Saturday, 29 June 2013

Anzac Biscuits

Anzac Biscuits

Back to baking on a rainy Saturday afternoon. In order to give a friend her last taste of Australia before she leaves (back to Germany!) we are making Anzac biscuits.
Now such a traditional recipe can only be taken from the Australian Women's Weekly cookbook of course- naturally with a few small variations. A little less sugar and a little bit of nutmeg to spice it up. This also qualifies as an incredibly simple recipe (even my brother could follow it!).
Start with a few basic ingredients. Plain flour, oats, butter, bi-carb soda, desiccated coconut, golden syrup and brown sugar.
In a large mixing bowl, add 1 cup of rolled oats. 
Add 1 cup of plain flour too. 
Along with half a cup of brown sugar. The original recipe calls for 1 cup, but as I'm trying to save your teeth, you are only allowed half a cup. (It still tasted good, fear not!)
 Then add half a cup of desiccated coconut, and that's all the dry ingredients needed for now.
 Stir to combine, and break loose any balls of sugar or flour.
Now for the secret ingredient. Add 1/4 teaspoon ground nutmeg. Only if it's raining outside as this will make it taste even more homely.
Now onto the wet ingredients. Melt 125g of butter in a saucepan. 
While it's still melting, add 2 tablespoons of golden syrup
1 tablespoon of water and half a teaspoon of baking powder.

■ SUPPLIED DATA
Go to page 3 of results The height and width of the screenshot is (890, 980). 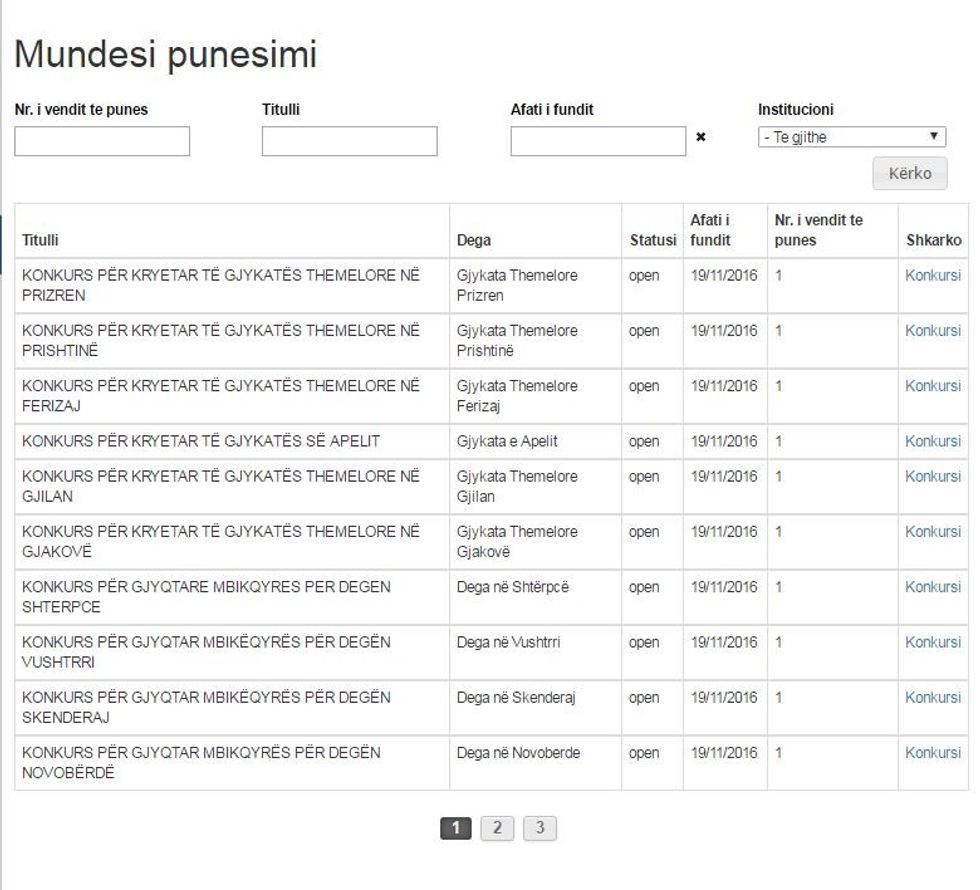click(539, 828)
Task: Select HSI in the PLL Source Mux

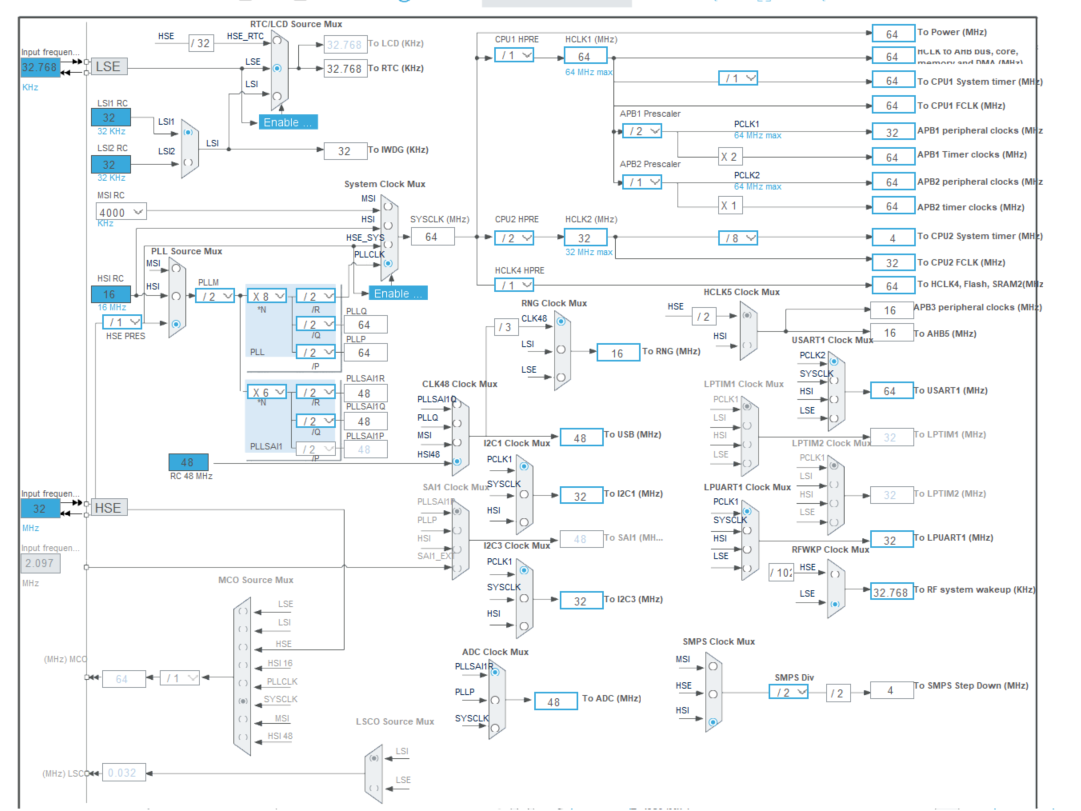Action: point(176,296)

■ TO-DO LIST
[1] Answer these from the Anzac biscuit recipe, one line each:
(a) How much brown sugar does the author use, and how much does the original recipe call for?
(b) How much butter is melted in the saucepan?
(c) What quantity of ground nutmeg is added?
[2] Carry on the Anzac biscuit recipe from its final sentence in the same chatty, step-by-step blog voice.

■ ANSWERS PER TASK
[1]
(a) Half a cup of brown sugar; the original recipe calls for 1 cup.
(b) 125g.
(c) 1/4 teaspoon.

[2]
 Stir away! It looks pretty cool when it foams up with the baking powder.
 Now time to combine the 2. Pour the wet mixture into the dry.
 Fold it in.
 Until you have a sticky mess. (and all the flour is combined).
Now would be a good time to find 2 baking trays and line with baking paper. I have also sprayed mine with a bit of cooking oil, but this isn't necessary. Take a tablespoon measure, squish as much mixture in as fits, and place these little balls onto your baking paper, about 5cm apart so they have room to grow.
You might need to round them out and flatten them slightly with your hand. 
 When you've used up all your cookie dough, place the trays in the oven. Bake for 15 minutes. The bottom shelf will usually need an extra minute or 2 once you take the top shelf out if your oven is anything like mine.
Make sure you have a timer on, because even 2 minutes longer can make them too hard. Unless you like them that way.
 Slide them immediately off the baking tray and onto a cooling rack.
 They taste about 10 times better when they're warm, so eat!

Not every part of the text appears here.